Topic maps may be said to (virtually) hover above the XML based data
sets, such as OWL based ontologies, and provide "references into" or
(virtual) connectors to the XML based data sets.

The nodes (with their property lists and operators) may then, as
though a patch-board connected collection of processors, bring extra
(externally provided) functionality to that formally supported via
the XML structure (such as ontologies) with which it is associated.

Using this topic map reference into XML IDs in the ontological
collection and the use of the techniques for ontological alignment and
merging, such as discussed by Noy et al at Stanford University, it is
then possible to have a collection of ontologies which function
collectively (as a single (multi-domain!) knowledge-base).

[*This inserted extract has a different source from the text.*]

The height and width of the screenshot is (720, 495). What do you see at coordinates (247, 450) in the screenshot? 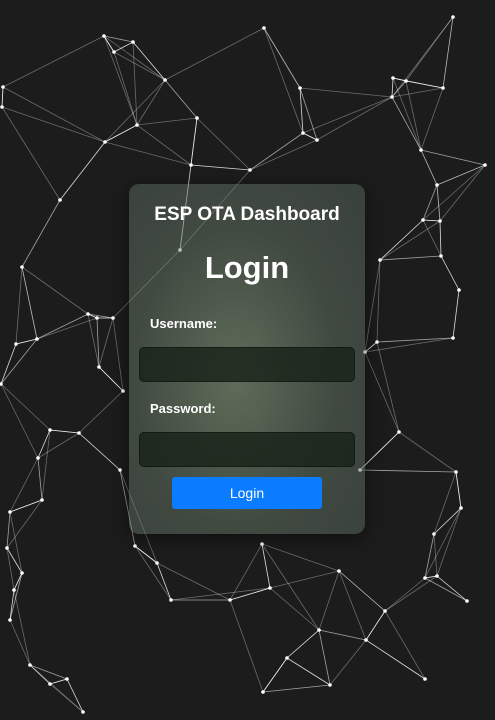
I see `password-input` at bounding box center [247, 450].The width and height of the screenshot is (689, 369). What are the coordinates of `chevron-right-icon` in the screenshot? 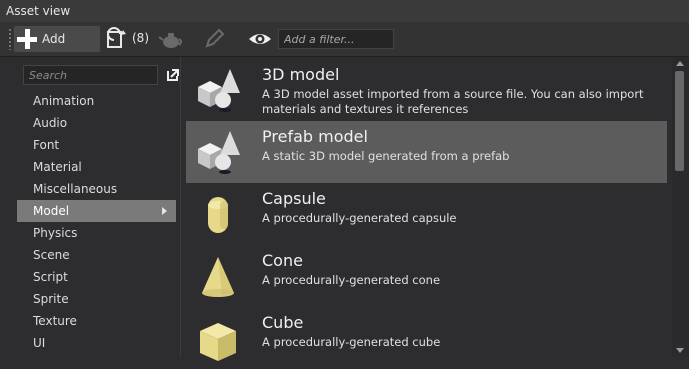 It's located at (164, 211).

Multiple formal ontologies are thereby functionally 'fused'
(collectivised) thus providing to a computer some of the cognitive
benefits which we saw earlier for humans in seamless omni-domain
situations.

Yet remaining is the problem of typical ontologies being 'passive' in
the manner that the content of books and of databases is 'passive'.

Database systems typically consist of large amounts of dead or passive
data just as it is in books, and the database engine provides some
ability to perform some operations upon that data.

While a large technical library (of books) HAS knowledge the books
themselves are inert, passive and do not read themselves or in other
ways process the knowledge they contain.

In this respect most ontologies are implemented in a manner similar to
a book, they are themelves inert or passive.

Programs like SPARQL and SWRL etc can provide some aspects of 'active'
content, just as the engine in a database system gives the user the
effect of active data there. Triggers, in databases, can perform
some of the functions of 'if-needed daemon' but are less sophisticated.


If one adds reflection to an ontology, one provides the means for a
program to examine or "introspect" upon that ontology, and manipulate
internal properties of the ontology. This is truely what
metaprogramming is about, whether Java Reflection or ontology reflection.


Scanning or parsing the XML structure of the ontology, perhaps using
SAX or DOM, XSLT etc permits the examining program to obtain certain
kinds of information about the ontology:
-what sorts of predicates / relationships (between the classes /
nodes) are there,
-what is the nature of semantic 'restrictions' found there,
-the names of nodes / concepts there,
-the other namespaces involved in the ontology (such as the identities
of all other participating ontologies,
-and any syntactical schema processors used).
-XML ID 'connector' points can be identified for topic map "reference
into'.

When multiple ontologies for a single domain, such as 3 different
space ontologies are there the required information needed to perform
merging and alignment can be determined, and any required operators in
the topic map, (edge(s)) needed to transform the content between an
ontology point and the topic map node receiver.

This is useful in the case where there is a not-one-to-one
transformation of material from the ontology to the topic map or using
the topic map as a functional transition device between one ontology
and a receiving (but different) ontology.

The topic map also provides a means of implementing such processes as
temporal accommodation as in the following: An ontology contains an
*:id="John Smith".

'John' has the temporal attribute value of 'student' at any time prior
to 'has-PHD', and any time afterward he has the temporal attribute
value of 'professor'.

He is always a PERSON, both before and after the temporal 'point' or
'event' 'has-PHD'.

Ordinarily, ontologies have difficulty representing temporally defined
values and the topic map provides a means of dealing with situations,
such as time sensitive content, which they ordinarily are challenged
to handle. [ eg 'Engineering a complex ontology with time', Jorge
Santos, Steffen Staab. ]

Such explicit temporal enumeration and other external (eg tmap)
operator processing allows the ontology to (partly) deal with the
'frame problem'. (such as: [NOT] your front door paint colour
changing because you arent looking at it, or the doorknob relocating
as the result of you sneezing at work.) Implementation of 'reminding'.